Выбирая улочки поуютнее, плетусь мимо пропитанных временем, выщербленных фасадов, мимо мокрых скамеек, тронутых вечерней росой, мимо чугунных и железных, в завитушках и простым частоколом, оград крохотных сквериков, где куцые ветви деревьев несмело ощетиниваются зубчиками, выползающими из нежной зелени треснувших почек, вдоль речушки - по замурованной в камень набережной... Сейчас, на повороте, из-за угла пожарной каланчи выплывет здание школы, в которую я ходил десять лет. Пятнадцать минуло со дня ее окончания. Зимой одноклассники собирались на юбилей. Я не пошел. Пятнадцать лет - отрезок времени для сбора первых плодов вполне достаточный. И урожаи, должно быть, многими собраны богатые. Но чем-если не хвастаться, то по крайней мере-за что не стыдиться мне? За искалеченные вены? Разложившуюся печень?..

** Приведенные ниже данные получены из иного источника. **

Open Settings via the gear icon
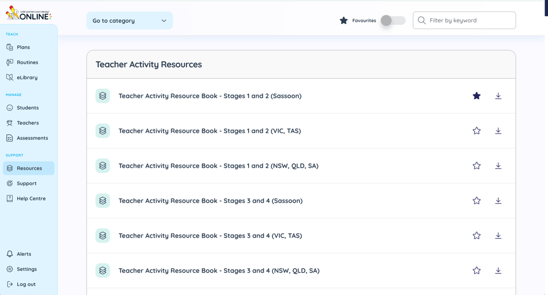This screenshot has width=548, height=295. (10, 269)
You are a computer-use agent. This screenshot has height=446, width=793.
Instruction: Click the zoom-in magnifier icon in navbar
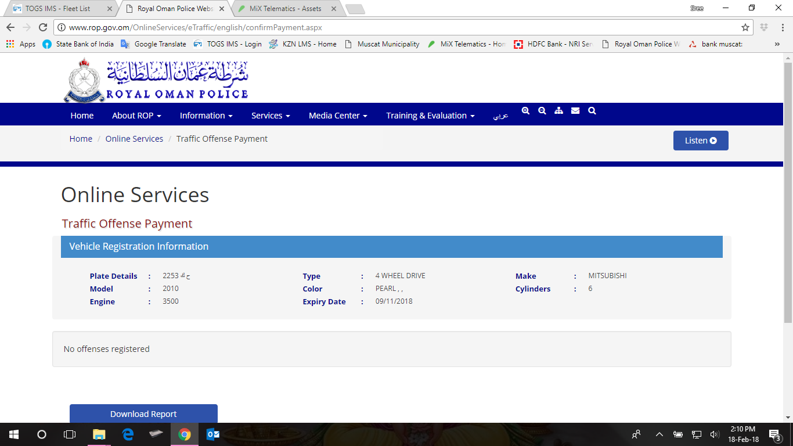coord(525,111)
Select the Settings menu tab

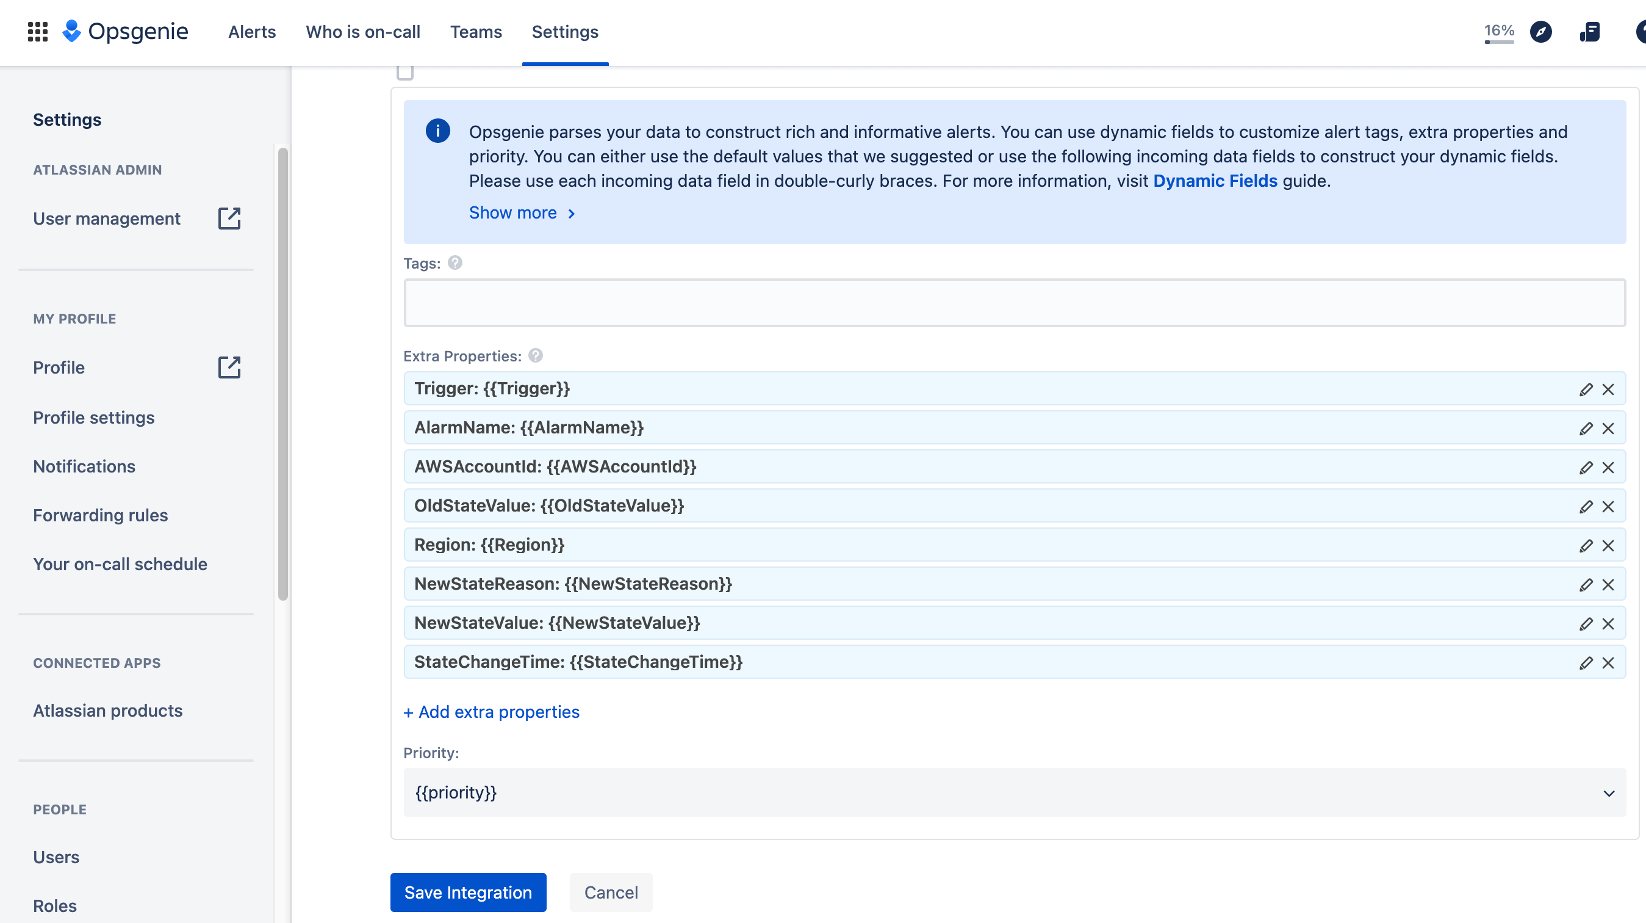tap(565, 32)
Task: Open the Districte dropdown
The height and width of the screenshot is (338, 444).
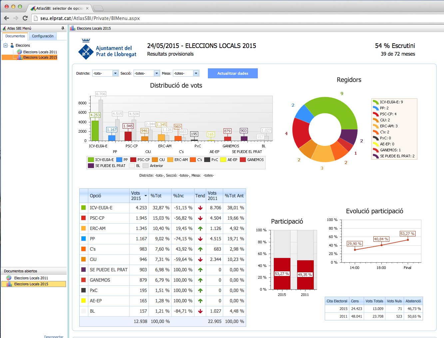Action: pos(115,73)
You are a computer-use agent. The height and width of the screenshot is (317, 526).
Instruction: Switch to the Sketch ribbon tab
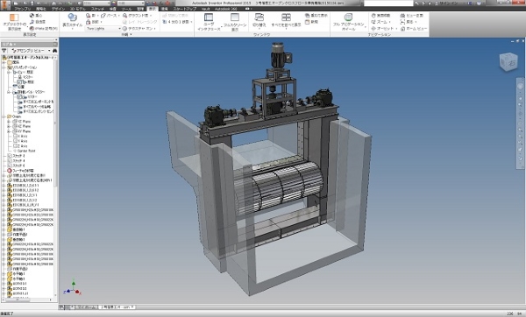(x=97, y=9)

Однако меня повело явно не в ту сторону. Под умиротворяющим влиянием наркотика в одурманенной подкорке обычно плодятся экие-нибудь величественные думы о бессмертии, о чудесах запредельных зон человеческого сознания, прорыве души в космос, сверхчувственном познании. Убежден: обычное сознание - всего только одна из многих форм сознания, отделенная легко разрушимой стенкой. Каких только шизовок, каких галюнов не перевидал я, добиваясь с помощью наркотиков расширения орбиты своего мировосприятия! Не исключено, конечно, что именно извращенные условия вызывают многие случаи наркотического экстаза, но это, как мне кажется, вовсе не означает, что патология здесь доказана. Не раз, пользуясь различными наркотиками как проявителем, делающим видимой жизнь других измерении, я вызывал ощущения фантастического восприятия времени и пространства, невесомости, проникновения в микромир и выхода в астрал. Мне кажется, все эти загадочные мистико-эмоциональные переживания зарождаются в некой таинственной области сознания, которая еще не открыта наукой...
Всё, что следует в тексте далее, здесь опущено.